E este facto é tanto ou mais de admirar em indivíduos de esquerda (ou melhor dito, esquerdóides) que se apressaram a querer fazer crer que na ex-União Soviética o ensino obedecia ao facilitismo pessimamente copiado para o país mais ocidental da Europa, na obliteração de que este país, no extremo oriental europeu, se discutia, taco a taco, a supremacia na conquista do espaço exterior ao planeta terra.

O fim desonroso das escolas industriais, é tanto ou mais estranho num país, que antes de 25 de Abril, tirava dividendos da força produtiva do operariado especializado.
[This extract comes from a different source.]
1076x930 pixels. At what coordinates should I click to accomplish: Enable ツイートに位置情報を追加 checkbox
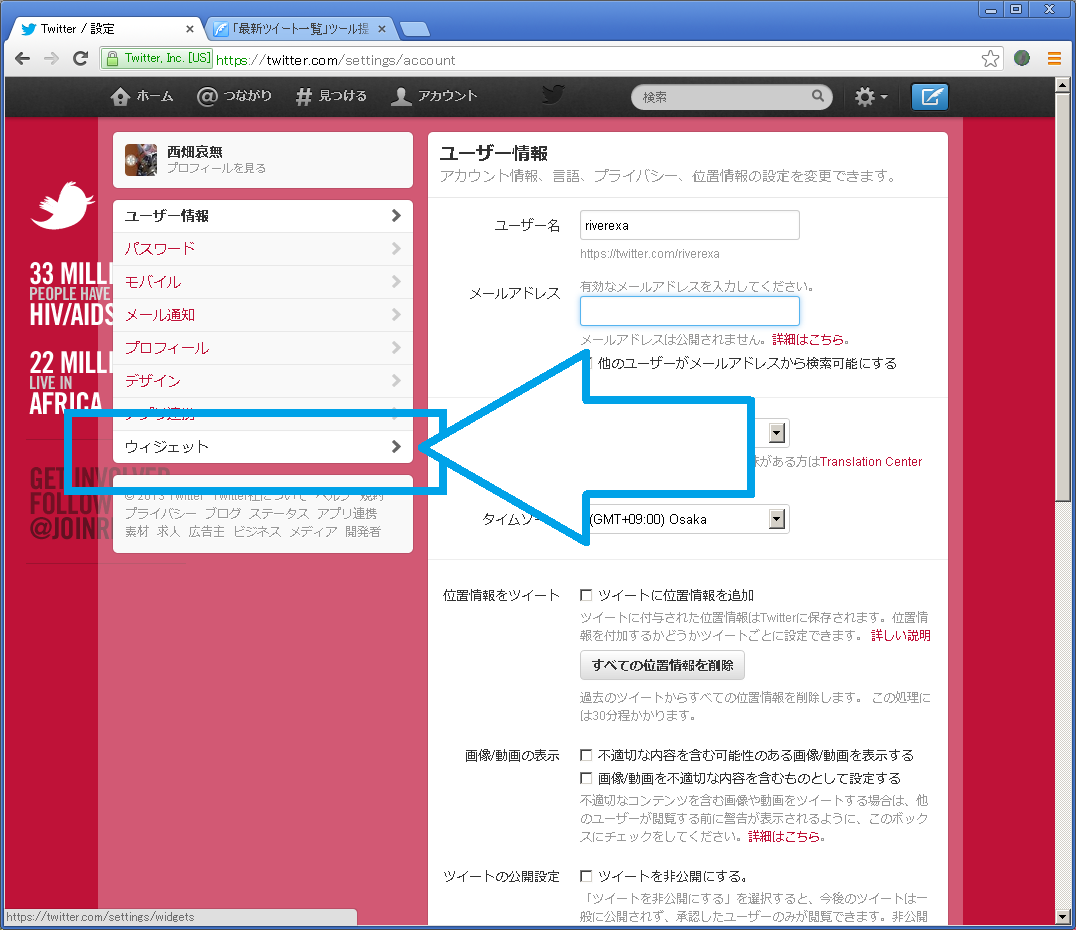click(x=586, y=594)
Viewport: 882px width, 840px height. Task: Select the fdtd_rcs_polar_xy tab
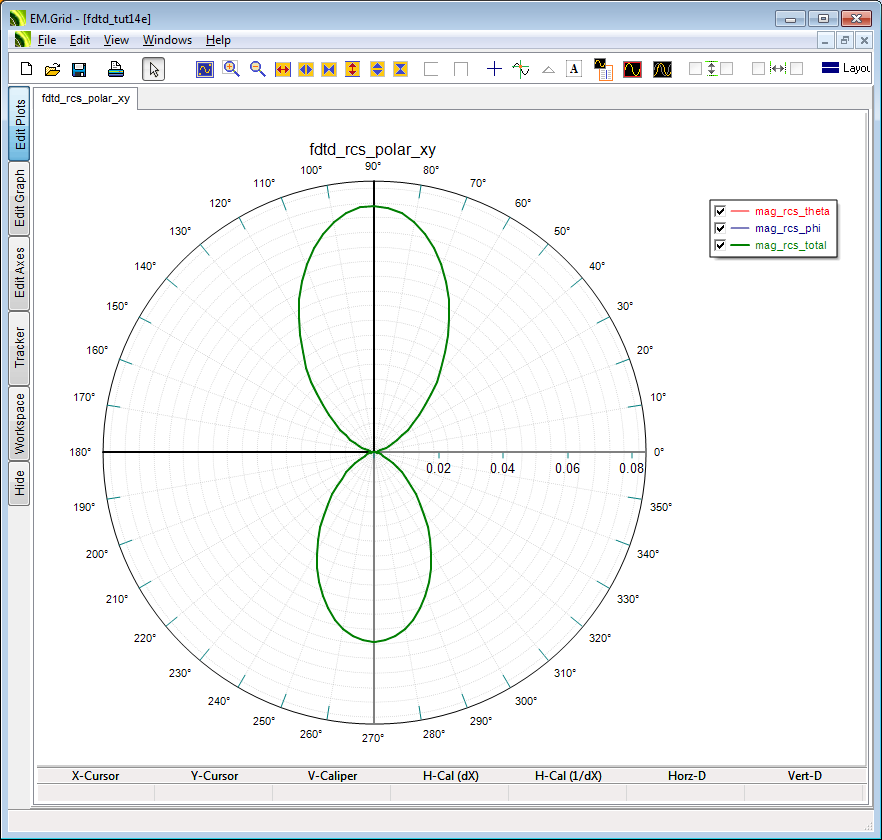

Refiro-me, obviamente, ao facto de uma das primeiras reformas feitas, depois desta data, foi acabar com o ensino técnico profissional que formou tantos e bem preparados técnicos de que sou testemunha presencial por ter leccionado, na antiga Lourenço Marques, durante 18 saudosos e profícuos anos na Escola Industrial Mouzinho de Albuquerque, tendo merecido, ao longo de anos para cá, provas de respeito e amizade por parte de antigos alunos com que eu tenho sido honrado, embora correndo eu o risco, como diziam os antigos latinos, de “elogio em boca própria ser havido vitupério”.

Desta forma selectiva, no sentido negativo da expressão, querendo fazer da ocidental praia lusitana um país de “doutores”, ainda que só da mula ruça na linguagem popular, tão ao jeito de determinados políticos de meia tigela do nosso conhecimento com proventos rendosos, habituados a mandar bitaites televisivos ou nos jornais.

Claro que esta temática merece uma reflexão aprofundada e contraditória e séria num pais tradicional em que no princípio do século passado (1908), escrevia Manuel Laranjeiro, in O Norte”: “Num país onde a inteligência é um capital inútil e onde o único capital deveras produtivo é a falta de vergonha e a falta de escrúpulos – o diagnóstico impõe-se de per si”!